Non sans humour et en clin d’œil aux Jeux olympiques, la plateforme Votum Klima, qui réunit plus d’une dizaine d’associations, dont Greenpeace et le Centre for Ecological Learning Luxembourg (Cell), a voulu à cette occasion tirer la sonnette d’alarme. Elle a ainsi organisé mardi dernier une course symbolique sur la piste d’athlétisme du campus Geesseknäppchen entre la Terre et le Luxembourg. Représentés respectivement par un énorme ballon et un Roude Léiw chargé de symboles de surconsommation, les deux concurrents avaient pour mission d’atteindre la ligne d’arrivée, marquant le point d’équilibre entre la régénération des ressources naturelles et leur prélèvement par l’activité humaine.
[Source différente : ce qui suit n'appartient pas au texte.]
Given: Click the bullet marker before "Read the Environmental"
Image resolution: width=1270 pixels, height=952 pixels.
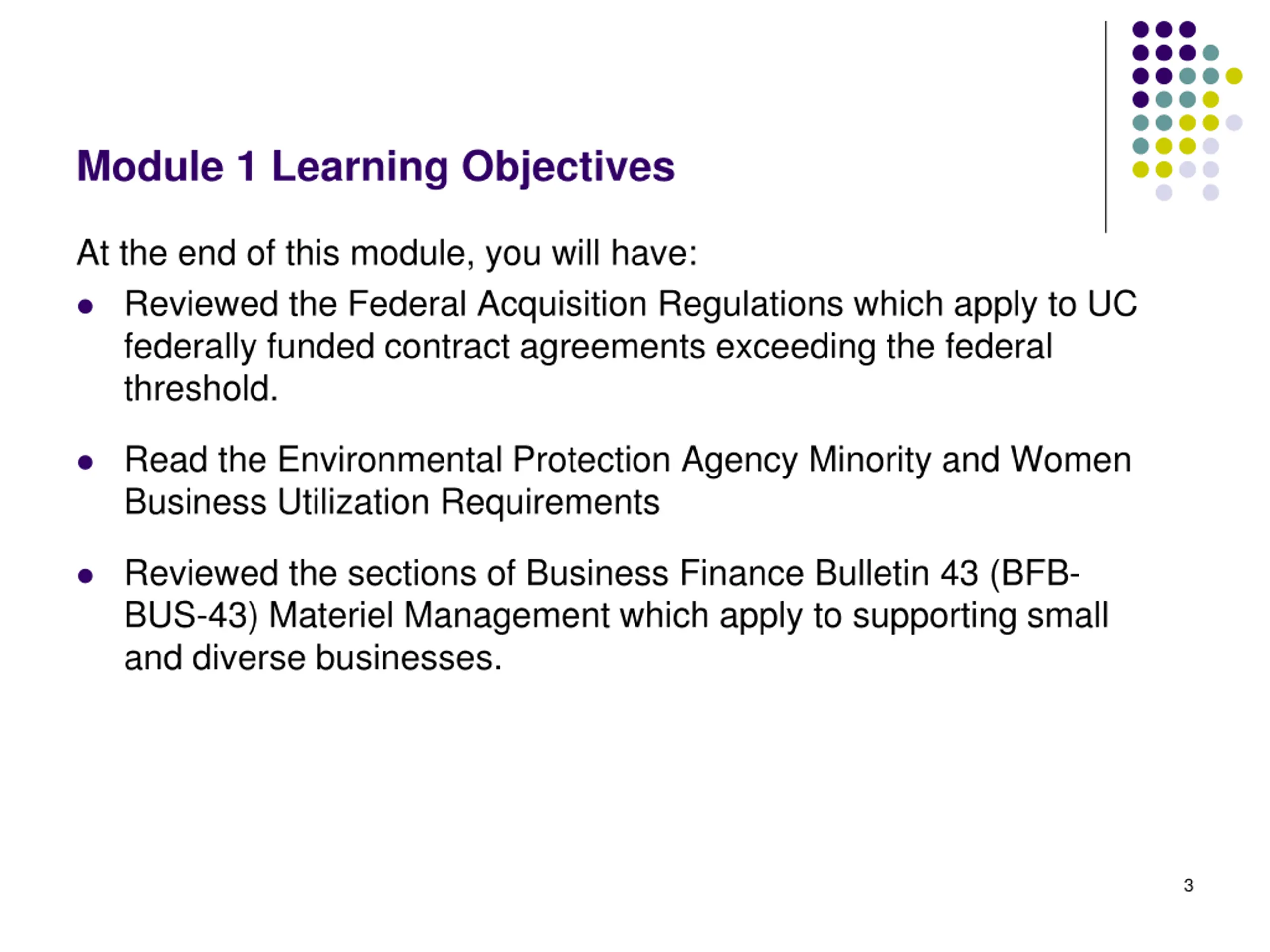Looking at the screenshot, I should pos(85,462).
Le Luxembourg en bas du classement
Échec cuisant pour chacun d’eux, puisque, rappelons-le, le Luxembourg a atteint à titre individuel son jour de dépassement le 20 février. Ce qui en fait le deuxième pays au monde à franchir le plus tôt la date fatidique, juste après le Qatar, et le place même en pole position au niveau européen. Si tout le monde vivait comme au Luxembourg, il faudrait sept planètes pour subvenir à nos besoins !
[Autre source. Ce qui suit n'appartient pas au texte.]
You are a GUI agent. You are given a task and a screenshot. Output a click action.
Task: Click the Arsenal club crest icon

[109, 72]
« Certes, le pays est petit, sa population est dense, la surface bétonnée est importante et les travailleurs frontaliers ainsi que le tourisme à la pompe pèsent dans la balance. Mais la consommation d’énergies fossiles, pour se déplacer et se chauffer, demeure trop élevée. Elle représente autour de 80 % de la consommation énergétique totale », commente Frédéric Meys, de Greenpeace. Si des efforts ont été faits pour développer les énergies durables ou pour réviser le Plan national intégré en matière d’énergie et de climat (woxx 1797), Votum Klima appelle toutefois à des mesures « plus efficaces » – comme le développement de la taxe carbone socialement équitable ou l’extension des transports publics – pour atteindre les divers objectifs fixés, dont 35 % d’énergies renouvelables en 2030.
À l’échelle mondiale, outre l’utilisation d’énergies fossiles, la déforestation, la surpêche et l’agriculture industrielle mettent à mal la planète, et les conséquences du mode de vie des pays développés se font particulièrement sentir sur les pays pourtant les moins responsables de cette situation. Les pays à revenu élevé utilisent six fois plus de matériaux par habitant·e et génèrent dix fois plus d’impacts climatiques par habitant·e que les pays à faible revenu, rappellent les Nations unies.
Mais des solutions existent pour faire reculer le jour du dépassement global, qui passeraient tant par la réduction de l’empreinte carbone de l’humanité que par la restructuration de la nature : reforestation, réduction de la consommation de viande et du gaspillage alimentaire… Au Luxembourg, Votum Klima insiste particulièrement sur l’urgence de « développer l’économie circulaire par le réemploi et le partage, la sobriété énergétique et la mobilité partagée ».
« Sans un changement profond de notre économie, de notre société et de nos modes de gestion et de gouvernance, la transition écologique ne pourra pas aboutir. Il faut changer de paradigme, remettre en cause la croissance économique comme seul étalon de réussite sociétal et mettre en place des actions politiques ambitieuses et socialement justes. D’autant que, lorsqu’ils ont toutes les informations en main, les citoyens sont souvent prêts à des changements radicaux », soutient Magali Paulus, du Cell.